# TASK DIRECTIONS
In the part that opens with the line containing "Select 打印 category in options dialog" and closes with the line containing "pos(124,203)", change "options dialog" to "settings dialog" and give those lines again with nothing else altered.

# INPUT DATA

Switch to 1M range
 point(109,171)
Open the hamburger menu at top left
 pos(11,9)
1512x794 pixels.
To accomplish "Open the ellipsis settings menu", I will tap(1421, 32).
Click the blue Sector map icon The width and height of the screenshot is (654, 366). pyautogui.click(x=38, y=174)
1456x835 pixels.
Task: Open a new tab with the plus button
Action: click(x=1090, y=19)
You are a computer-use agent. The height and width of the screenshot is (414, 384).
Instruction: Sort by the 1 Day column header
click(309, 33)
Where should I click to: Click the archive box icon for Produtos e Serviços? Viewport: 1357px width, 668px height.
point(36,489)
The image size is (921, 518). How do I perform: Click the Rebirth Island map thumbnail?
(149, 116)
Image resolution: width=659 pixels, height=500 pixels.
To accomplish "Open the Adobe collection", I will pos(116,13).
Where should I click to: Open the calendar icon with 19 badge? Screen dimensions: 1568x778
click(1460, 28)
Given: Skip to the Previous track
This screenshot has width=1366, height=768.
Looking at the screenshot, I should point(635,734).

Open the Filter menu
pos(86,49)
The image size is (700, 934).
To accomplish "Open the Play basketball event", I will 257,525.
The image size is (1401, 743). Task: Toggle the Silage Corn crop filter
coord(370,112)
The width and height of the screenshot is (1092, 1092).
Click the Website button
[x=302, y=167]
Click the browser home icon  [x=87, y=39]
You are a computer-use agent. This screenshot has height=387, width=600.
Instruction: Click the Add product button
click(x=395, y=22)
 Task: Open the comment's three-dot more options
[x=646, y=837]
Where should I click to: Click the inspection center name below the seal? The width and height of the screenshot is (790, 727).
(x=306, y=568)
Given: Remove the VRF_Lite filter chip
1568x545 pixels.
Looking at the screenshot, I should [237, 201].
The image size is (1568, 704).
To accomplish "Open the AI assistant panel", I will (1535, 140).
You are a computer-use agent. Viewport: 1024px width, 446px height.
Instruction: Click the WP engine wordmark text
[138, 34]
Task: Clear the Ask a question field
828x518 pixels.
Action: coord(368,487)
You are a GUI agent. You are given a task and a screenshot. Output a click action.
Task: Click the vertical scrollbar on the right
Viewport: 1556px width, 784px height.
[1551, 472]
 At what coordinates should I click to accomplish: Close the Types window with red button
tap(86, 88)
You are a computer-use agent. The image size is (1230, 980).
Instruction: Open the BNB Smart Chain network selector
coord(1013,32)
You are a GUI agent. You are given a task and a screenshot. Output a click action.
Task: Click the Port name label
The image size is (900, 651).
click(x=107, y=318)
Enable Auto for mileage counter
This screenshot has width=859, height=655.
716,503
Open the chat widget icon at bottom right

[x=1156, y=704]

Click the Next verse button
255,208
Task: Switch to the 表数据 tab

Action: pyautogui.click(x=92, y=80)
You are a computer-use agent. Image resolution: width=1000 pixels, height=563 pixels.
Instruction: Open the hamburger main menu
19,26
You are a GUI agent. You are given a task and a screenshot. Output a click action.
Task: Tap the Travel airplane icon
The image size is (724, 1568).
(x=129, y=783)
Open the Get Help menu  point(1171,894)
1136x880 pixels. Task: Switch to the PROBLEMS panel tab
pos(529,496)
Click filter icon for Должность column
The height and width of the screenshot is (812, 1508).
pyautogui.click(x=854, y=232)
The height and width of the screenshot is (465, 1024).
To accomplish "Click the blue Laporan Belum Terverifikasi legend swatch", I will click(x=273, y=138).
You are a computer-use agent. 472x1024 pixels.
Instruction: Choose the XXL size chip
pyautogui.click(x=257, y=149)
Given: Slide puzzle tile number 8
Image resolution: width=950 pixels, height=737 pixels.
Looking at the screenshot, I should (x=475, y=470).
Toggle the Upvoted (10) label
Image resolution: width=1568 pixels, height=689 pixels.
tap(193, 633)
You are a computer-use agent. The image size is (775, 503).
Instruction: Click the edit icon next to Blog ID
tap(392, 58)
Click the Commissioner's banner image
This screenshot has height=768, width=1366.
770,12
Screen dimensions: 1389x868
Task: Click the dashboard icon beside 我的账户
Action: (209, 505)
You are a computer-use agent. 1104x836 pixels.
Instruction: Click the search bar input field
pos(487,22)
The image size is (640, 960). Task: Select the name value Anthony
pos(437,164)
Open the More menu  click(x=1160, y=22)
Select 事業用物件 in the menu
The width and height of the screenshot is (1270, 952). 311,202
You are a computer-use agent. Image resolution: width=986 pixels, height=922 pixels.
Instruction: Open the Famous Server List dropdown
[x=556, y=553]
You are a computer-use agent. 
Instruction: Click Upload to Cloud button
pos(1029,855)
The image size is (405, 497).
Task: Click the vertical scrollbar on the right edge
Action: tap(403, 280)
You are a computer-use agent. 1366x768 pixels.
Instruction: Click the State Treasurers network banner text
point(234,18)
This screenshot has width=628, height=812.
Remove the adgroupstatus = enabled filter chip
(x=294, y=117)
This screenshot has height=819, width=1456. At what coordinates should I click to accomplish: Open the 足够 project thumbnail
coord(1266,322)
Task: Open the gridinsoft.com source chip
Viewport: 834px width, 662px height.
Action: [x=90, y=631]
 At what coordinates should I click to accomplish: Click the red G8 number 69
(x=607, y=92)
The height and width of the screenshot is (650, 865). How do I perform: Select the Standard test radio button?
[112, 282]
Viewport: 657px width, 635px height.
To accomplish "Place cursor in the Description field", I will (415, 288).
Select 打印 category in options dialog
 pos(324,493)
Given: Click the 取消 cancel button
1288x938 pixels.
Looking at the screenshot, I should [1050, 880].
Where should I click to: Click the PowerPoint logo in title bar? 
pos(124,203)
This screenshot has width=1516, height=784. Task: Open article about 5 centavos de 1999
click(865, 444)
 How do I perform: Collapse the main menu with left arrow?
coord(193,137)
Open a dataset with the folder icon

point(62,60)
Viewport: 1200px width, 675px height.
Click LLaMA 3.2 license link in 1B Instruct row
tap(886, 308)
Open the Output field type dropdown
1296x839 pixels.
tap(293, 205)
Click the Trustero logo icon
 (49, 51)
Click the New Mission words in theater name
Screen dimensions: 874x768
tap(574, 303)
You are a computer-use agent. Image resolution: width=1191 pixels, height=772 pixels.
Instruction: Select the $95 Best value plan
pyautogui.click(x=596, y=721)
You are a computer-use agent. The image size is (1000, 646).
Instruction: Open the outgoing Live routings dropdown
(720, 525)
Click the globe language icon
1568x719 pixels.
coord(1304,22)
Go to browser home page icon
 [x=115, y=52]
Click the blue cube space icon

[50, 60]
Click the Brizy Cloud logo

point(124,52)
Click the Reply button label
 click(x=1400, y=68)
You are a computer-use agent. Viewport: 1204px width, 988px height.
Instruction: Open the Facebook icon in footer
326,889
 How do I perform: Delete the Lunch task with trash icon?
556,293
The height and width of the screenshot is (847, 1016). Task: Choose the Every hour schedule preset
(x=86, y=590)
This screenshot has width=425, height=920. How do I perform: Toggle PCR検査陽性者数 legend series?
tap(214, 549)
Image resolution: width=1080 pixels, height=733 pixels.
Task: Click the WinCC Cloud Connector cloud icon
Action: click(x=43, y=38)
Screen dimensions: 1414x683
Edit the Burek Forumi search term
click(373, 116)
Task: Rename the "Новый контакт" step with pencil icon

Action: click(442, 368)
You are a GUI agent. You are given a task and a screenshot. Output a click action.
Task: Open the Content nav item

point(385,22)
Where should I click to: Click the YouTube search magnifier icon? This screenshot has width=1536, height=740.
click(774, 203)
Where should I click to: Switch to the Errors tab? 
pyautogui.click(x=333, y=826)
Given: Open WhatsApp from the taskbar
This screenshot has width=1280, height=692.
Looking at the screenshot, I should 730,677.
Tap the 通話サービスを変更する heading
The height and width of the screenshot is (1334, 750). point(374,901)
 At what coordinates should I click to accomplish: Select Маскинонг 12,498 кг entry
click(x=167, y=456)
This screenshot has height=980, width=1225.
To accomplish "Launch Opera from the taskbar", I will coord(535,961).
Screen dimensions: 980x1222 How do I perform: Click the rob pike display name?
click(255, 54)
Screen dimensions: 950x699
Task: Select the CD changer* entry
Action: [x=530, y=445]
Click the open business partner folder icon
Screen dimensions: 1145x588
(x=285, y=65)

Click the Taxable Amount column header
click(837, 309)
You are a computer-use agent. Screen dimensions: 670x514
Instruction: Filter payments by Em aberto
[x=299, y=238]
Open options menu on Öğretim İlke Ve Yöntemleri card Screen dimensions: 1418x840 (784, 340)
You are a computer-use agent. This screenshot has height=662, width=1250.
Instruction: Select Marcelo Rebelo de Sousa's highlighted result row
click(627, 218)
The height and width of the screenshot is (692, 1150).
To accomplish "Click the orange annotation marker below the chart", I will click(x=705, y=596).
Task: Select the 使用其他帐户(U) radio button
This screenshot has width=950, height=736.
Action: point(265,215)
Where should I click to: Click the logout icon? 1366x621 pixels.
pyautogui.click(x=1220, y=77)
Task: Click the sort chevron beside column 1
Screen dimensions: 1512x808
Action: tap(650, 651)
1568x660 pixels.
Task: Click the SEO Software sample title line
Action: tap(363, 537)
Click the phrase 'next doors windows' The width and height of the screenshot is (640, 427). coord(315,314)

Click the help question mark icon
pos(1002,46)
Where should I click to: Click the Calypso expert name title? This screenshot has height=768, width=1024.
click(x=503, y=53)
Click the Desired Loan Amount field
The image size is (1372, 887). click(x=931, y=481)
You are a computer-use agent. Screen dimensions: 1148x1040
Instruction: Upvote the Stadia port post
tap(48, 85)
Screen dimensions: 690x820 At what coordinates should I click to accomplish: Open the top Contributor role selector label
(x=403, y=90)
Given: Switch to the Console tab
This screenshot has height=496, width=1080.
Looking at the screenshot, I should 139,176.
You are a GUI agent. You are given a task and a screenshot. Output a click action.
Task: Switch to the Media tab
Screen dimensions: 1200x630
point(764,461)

# THE REPLY
Select 打印 category in settings dialog
 pos(324,493)
Given: Click the 取消 cancel button
1288x938 pixels.
Looking at the screenshot, I should [1050, 880].
Where should I click to: Click the PowerPoint logo in title bar? 
pos(124,203)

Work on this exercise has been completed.